Based on the foregoing, we will affirm the District Court’s judgment. 
      
      . Walker is currently residing at a Department of Corrections Community Corrections Center.
     
      
      . We will refer to the defendants in the collective, except for when a particular defendant is at issue in this appeal.
     
      
      . In 1960, Walker faced charges of statutory rape and of fornication and bastardy. Evidently, the 1960 proceeding was an action for the support of a child he had fathered out of wedlock.
     
      
      . The District Court noted the distinction but continued to refer to the document as a motion to dismiss, because there is no material difference between the applicable legal standards. (District Court Op. at 9 n. 5 (citing Spruill v. Gillis, 372 F.3d 218, 223 n. 2 (3d Cir.2004)).) We will do the same.
     
      
      . Walker now argues that he administratively exhausted his claims against Schmeltz by means outside of the standard grievance process. We decline to address this argument, as he did not present this argument before the District Court. See Ziccardi v. City of Philadelphia, 288 F.3d 57, 65 (3d Cir.2002).
     
      
      . The District Court determined that Walker’s claim did not implicate a substantive due process right.
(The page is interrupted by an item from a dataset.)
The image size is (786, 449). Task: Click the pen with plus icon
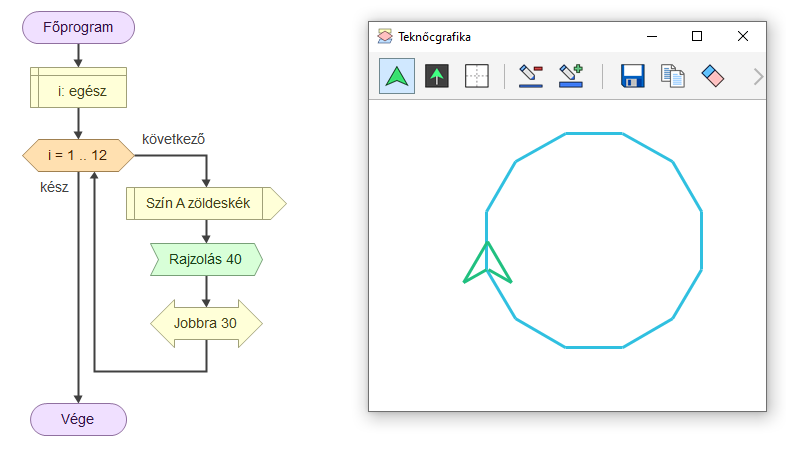(571, 76)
Walker does not argue substantive due process on appeal.
     
      
      . Aside from arguing that the defendants violated a clearly established constitutional right to procedural due process, Walker also argues that prisoners long have had the statutory right to challenge the contents of their criminal history records. See 18 Pa.C.S.A. § 9151(b). Even assuming that this asserted statutory right as applied to these circumstances is clearly established in a sufficiently "particularized" sense, see Anderson v. Creighton, 483 U.S. at 640, 107 S.Ct. 3034, prison officials are not free to modify criminal history information upon mere request. The burden is on the individual making the challenge to do so with specificity, after making his or her own requests for information. See 18 Pa.C.S.A. § 9152.
     
      
      . Our conclusion that defendants are entitled to qualified immunity from Walker’s claim for damage does not mean that defendants should not make available to Walker a vehicle to demonstrate that he has been erroneously identified as a sex offender. The failure to provide such a vehicle may well implicate Walker's due process rights.